## Task prompt
In full and without error, repeat the entries below.

++++ Records for this exercise ++++

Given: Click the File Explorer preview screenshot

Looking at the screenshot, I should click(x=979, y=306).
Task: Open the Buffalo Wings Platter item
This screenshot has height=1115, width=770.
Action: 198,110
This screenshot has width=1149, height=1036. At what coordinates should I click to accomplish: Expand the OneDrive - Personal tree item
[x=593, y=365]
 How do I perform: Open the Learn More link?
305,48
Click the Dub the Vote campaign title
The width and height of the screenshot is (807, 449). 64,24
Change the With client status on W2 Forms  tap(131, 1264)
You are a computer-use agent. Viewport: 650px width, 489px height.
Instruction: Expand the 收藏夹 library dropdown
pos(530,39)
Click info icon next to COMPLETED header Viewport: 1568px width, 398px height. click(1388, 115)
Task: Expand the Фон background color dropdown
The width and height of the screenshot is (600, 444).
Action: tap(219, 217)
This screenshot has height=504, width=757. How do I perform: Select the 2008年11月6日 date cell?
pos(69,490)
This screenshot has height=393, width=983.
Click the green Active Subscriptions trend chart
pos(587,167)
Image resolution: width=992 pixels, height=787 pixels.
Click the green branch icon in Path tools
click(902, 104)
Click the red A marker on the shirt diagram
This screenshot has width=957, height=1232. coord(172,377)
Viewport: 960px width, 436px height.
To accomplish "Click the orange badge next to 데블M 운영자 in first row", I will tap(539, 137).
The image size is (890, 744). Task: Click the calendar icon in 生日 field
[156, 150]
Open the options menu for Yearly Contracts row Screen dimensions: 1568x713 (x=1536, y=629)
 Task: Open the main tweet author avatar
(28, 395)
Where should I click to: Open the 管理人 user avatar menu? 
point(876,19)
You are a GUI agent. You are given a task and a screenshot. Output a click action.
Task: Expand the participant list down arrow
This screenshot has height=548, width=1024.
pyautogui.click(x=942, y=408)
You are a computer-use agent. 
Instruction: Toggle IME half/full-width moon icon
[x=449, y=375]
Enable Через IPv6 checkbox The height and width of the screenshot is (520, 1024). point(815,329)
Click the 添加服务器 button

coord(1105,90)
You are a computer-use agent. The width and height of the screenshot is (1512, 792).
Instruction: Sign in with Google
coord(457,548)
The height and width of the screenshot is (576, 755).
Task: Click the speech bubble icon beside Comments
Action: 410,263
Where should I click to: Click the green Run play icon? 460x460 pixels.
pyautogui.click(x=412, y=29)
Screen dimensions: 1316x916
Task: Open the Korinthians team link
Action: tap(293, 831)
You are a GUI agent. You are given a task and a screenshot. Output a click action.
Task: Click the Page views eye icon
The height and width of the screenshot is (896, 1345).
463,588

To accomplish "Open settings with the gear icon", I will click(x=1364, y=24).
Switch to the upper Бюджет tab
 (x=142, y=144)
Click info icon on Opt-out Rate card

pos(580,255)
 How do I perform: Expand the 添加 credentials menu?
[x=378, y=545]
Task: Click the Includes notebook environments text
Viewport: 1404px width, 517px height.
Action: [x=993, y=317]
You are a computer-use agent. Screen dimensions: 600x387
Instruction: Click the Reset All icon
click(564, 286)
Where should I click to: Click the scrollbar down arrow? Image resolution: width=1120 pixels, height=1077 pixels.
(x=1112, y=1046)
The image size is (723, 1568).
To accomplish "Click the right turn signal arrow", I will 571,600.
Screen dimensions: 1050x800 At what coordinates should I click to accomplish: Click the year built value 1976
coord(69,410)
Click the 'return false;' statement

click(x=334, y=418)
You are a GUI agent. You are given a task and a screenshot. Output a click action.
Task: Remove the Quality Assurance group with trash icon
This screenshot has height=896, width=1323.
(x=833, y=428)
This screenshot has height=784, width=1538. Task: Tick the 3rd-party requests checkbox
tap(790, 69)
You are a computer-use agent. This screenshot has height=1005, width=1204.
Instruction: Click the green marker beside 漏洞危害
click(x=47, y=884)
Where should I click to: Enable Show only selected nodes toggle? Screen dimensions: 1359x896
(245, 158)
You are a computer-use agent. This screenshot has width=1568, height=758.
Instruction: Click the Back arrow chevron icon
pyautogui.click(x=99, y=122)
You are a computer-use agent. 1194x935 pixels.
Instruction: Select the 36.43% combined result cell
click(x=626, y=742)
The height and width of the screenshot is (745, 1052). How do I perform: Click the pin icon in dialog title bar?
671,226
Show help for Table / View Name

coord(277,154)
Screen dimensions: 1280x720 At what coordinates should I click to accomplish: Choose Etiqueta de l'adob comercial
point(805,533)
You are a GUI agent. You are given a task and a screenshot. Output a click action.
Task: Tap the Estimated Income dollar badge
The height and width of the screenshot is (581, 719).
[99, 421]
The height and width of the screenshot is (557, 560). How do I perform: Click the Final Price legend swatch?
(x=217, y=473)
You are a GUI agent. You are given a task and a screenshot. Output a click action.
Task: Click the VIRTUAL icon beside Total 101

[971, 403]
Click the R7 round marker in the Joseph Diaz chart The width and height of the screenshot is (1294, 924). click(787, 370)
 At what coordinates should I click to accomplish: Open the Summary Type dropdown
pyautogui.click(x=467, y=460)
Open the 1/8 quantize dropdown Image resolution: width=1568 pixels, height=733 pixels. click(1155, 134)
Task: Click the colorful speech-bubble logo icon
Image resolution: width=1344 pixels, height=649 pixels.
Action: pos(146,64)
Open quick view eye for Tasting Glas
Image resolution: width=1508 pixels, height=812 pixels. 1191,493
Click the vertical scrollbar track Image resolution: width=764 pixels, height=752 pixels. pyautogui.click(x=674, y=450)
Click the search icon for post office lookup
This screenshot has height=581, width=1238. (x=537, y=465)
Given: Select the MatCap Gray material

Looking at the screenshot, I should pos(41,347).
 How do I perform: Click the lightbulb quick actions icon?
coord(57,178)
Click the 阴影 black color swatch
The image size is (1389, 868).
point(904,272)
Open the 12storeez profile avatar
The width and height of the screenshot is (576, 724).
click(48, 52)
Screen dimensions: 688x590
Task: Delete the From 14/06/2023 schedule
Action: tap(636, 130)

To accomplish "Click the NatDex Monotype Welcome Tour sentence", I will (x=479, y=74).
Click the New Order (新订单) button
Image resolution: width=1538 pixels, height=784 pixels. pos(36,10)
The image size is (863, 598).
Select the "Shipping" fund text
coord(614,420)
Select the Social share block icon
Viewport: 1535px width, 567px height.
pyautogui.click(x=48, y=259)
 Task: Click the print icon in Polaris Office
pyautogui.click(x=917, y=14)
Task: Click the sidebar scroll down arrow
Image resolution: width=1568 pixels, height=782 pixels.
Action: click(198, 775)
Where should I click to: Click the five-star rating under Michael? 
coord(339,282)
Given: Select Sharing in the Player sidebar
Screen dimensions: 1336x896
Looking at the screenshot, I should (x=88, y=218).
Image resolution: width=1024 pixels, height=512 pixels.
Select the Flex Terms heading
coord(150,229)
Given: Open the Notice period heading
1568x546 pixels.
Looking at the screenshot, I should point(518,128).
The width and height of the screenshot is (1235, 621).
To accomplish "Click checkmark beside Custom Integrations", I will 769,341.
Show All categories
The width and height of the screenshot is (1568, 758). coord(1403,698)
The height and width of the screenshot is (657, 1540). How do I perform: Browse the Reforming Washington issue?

++++

## Task result
Given: Click the File Explorer preview screenshot

Looking at the screenshot, I should click(x=979, y=306).
Task: Open the Buffalo Wings Platter item
This screenshot has height=1115, width=770.
Action: 198,110
This screenshot has width=1149, height=1036. At what coordinates should I click to accomplish: Expand the OneDrive - Personal tree item
[x=593, y=365]
 How do I perform: Open the Learn More link?
305,48
Click the Dub the Vote campaign title
The width and height of the screenshot is (807, 449). 64,24
Change the With client status on W2 Forms  tap(131, 1264)
You are a computer-use agent. Viewport: 650px width, 489px height.
Instruction: Expand the 收藏夹 library dropdown
pos(530,39)
Click info icon next to COMPLETED header Viewport: 1568px width, 398px height. click(1388, 115)
Task: Expand the Фон background color dropdown
The width and height of the screenshot is (600, 444).
Action: tap(219, 217)
This screenshot has height=504, width=757. How do I perform: Select the 2008年11月6日 date cell?
pos(69,490)
This screenshot has height=393, width=983.
Click the green Active Subscriptions trend chart
pos(587,167)
Image resolution: width=992 pixels, height=787 pixels.
Click the green branch icon in Path tools
click(902, 104)
Click the red A marker on the shirt diagram
This screenshot has width=957, height=1232. coord(172,377)
Viewport: 960px width, 436px height.
To accomplish "Click the orange badge next to 데블M 운영자 in first row", I will tap(539, 137).
The image size is (890, 744). Task: Click the calendar icon in 生日 field
[156, 150]
Open the options menu for Yearly Contracts row Screen dimensions: 1568x713 (x=1536, y=629)
 Task: Open the main tweet author avatar
(28, 395)
Where should I click to: Open the 管理人 user avatar menu? 
point(876,19)
You are a GUI agent. You are given a task and a screenshot. Output a click action.
Task: Expand the participant list down arrow
This screenshot has height=548, width=1024.
pyautogui.click(x=942, y=408)
You are a computer-use agent. 
Instruction: Toggle IME half/full-width moon icon
[x=449, y=375]
Enable Через IPv6 checkbox The height and width of the screenshot is (520, 1024). point(815,329)
Click the 添加服务器 button

coord(1105,90)
You are a computer-use agent. The width and height of the screenshot is (1512, 792).
Instruction: Sign in with Google
coord(457,548)
The height and width of the screenshot is (576, 755).
Task: Click the speech bubble icon beside Comments
Action: 410,263
Where should I click to: Click the green Run play icon? 460x460 pixels.
pyautogui.click(x=412, y=29)
Screen dimensions: 1316x916
Task: Open the Korinthians team link
Action: tap(293, 831)
You are a GUI agent. You are given a task and a screenshot. Output a click action.
Task: Click the Page views eye icon
The height and width of the screenshot is (896, 1345).
463,588

To accomplish "Open settings with the gear icon", I will click(x=1364, y=24).
Switch to the upper Бюджет tab
 (x=142, y=144)
Click info icon on Opt-out Rate card

pos(580,255)
 How do I perform: Expand the 添加 credentials menu?
[x=378, y=545]
Task: Click the Includes notebook environments text
Viewport: 1404px width, 517px height.
Action: [x=993, y=317]
You are a computer-use agent. Screen dimensions: 600x387
Instruction: Click the Reset All icon
click(564, 286)
Where should I click to: Click the scrollbar down arrow? Image resolution: width=1120 pixels, height=1077 pixels.
(x=1112, y=1046)
The image size is (723, 1568).
To accomplish "Click the right turn signal arrow", I will 571,600.
Screen dimensions: 1050x800 At what coordinates should I click to accomplish: Click the year built value 1976
coord(69,410)
Click the 'return false;' statement

click(x=334, y=418)
You are a GUI agent. You are given a task and a screenshot. Output a click action.
Task: Remove the Quality Assurance group with trash icon
This screenshot has height=896, width=1323.
(x=833, y=428)
This screenshot has height=784, width=1538. Task: Tick the 3rd-party requests checkbox
tap(790, 69)
You are a computer-use agent. This screenshot has height=1005, width=1204.
Instruction: Click the green marker beside 漏洞危害
click(x=47, y=884)
Where should I click to: Enable Show only selected nodes toggle? Screen dimensions: 1359x896
(245, 158)
You are a computer-use agent. This screenshot has width=1568, height=758.
Instruction: Click the Back arrow chevron icon
pyautogui.click(x=99, y=122)
You are a computer-use agent. 1194x935 pixels.
Instruction: Select the 36.43% combined result cell
click(x=626, y=742)
The height and width of the screenshot is (745, 1052). How do I perform: Click the pin icon in dialog title bar?
671,226
Show help for Table / View Name

coord(277,154)
Screen dimensions: 1280x720 At what coordinates should I click to accomplish: Choose Etiqueta de l'adob comercial
point(805,533)
You are a GUI agent. You are given a task and a screenshot. Output a click action.
Task: Tap the Estimated Income dollar badge
The height and width of the screenshot is (581, 719).
[99, 421]
The height and width of the screenshot is (557, 560). How do I perform: Click the Final Price legend swatch?
(x=217, y=473)
You are a GUI agent. You are given a task and a screenshot. Output a click action.
Task: Click the VIRTUAL icon beside Total 101

[971, 403]
Click the R7 round marker in the Joseph Diaz chart The width and height of the screenshot is (1294, 924). click(787, 370)
 At what coordinates should I click to accomplish: Open the Summary Type dropdown
pyautogui.click(x=467, y=460)
Open the 1/8 quantize dropdown Image resolution: width=1568 pixels, height=733 pixels. click(1155, 134)
Task: Click the colorful speech-bubble logo icon
Image resolution: width=1344 pixels, height=649 pixels.
Action: pos(146,64)
Open quick view eye for Tasting Glas
Image resolution: width=1508 pixels, height=812 pixels. 1191,493
Click the vertical scrollbar track Image resolution: width=764 pixels, height=752 pixels. pyautogui.click(x=674, y=450)
Click the search icon for post office lookup
This screenshot has height=581, width=1238. (x=537, y=465)
Given: Select the MatCap Gray material

Looking at the screenshot, I should pos(41,347).
 How do I perform: Click the lightbulb quick actions icon?
coord(57,178)
Click the 阴影 black color swatch
The image size is (1389, 868).
point(904,272)
Open the 12storeez profile avatar
The width and height of the screenshot is (576, 724).
click(48, 52)
Screen dimensions: 688x590
Task: Delete the From 14/06/2023 schedule
Action: tap(636, 130)

To accomplish "Click the NatDex Monotype Welcome Tour sentence", I will (x=479, y=74).
Click the New Order (新订单) button
Image resolution: width=1538 pixels, height=784 pixels. pos(36,10)
The image size is (863, 598).
Select the "Shipping" fund text
coord(614,420)
Select the Social share block icon
Viewport: 1535px width, 567px height.
pyautogui.click(x=48, y=259)
 Task: Click the print icon in Polaris Office
pyautogui.click(x=917, y=14)
Task: Click the sidebar scroll down arrow
Image resolution: width=1568 pixels, height=782 pixels.
Action: click(198, 775)
Where should I click to: Click the five-star rating under Michael? 
coord(339,282)
Given: Select Sharing in the Player sidebar
Screen dimensions: 1336x896
Looking at the screenshot, I should (x=88, y=218).
Image resolution: width=1024 pixels, height=512 pixels.
Select the Flex Terms heading
coord(150,229)
Given: Open the Notice period heading
1568x546 pixels.
Looking at the screenshot, I should point(518,128).
The width and height of the screenshot is (1235, 621).
To accomplish "Click checkmark beside Custom Integrations", I will 769,341.
Show All categories
The width and height of the screenshot is (1568, 758). coord(1403,698)
The height and width of the screenshot is (657, 1540). How do I perform: Browse the Reforming Washington issue?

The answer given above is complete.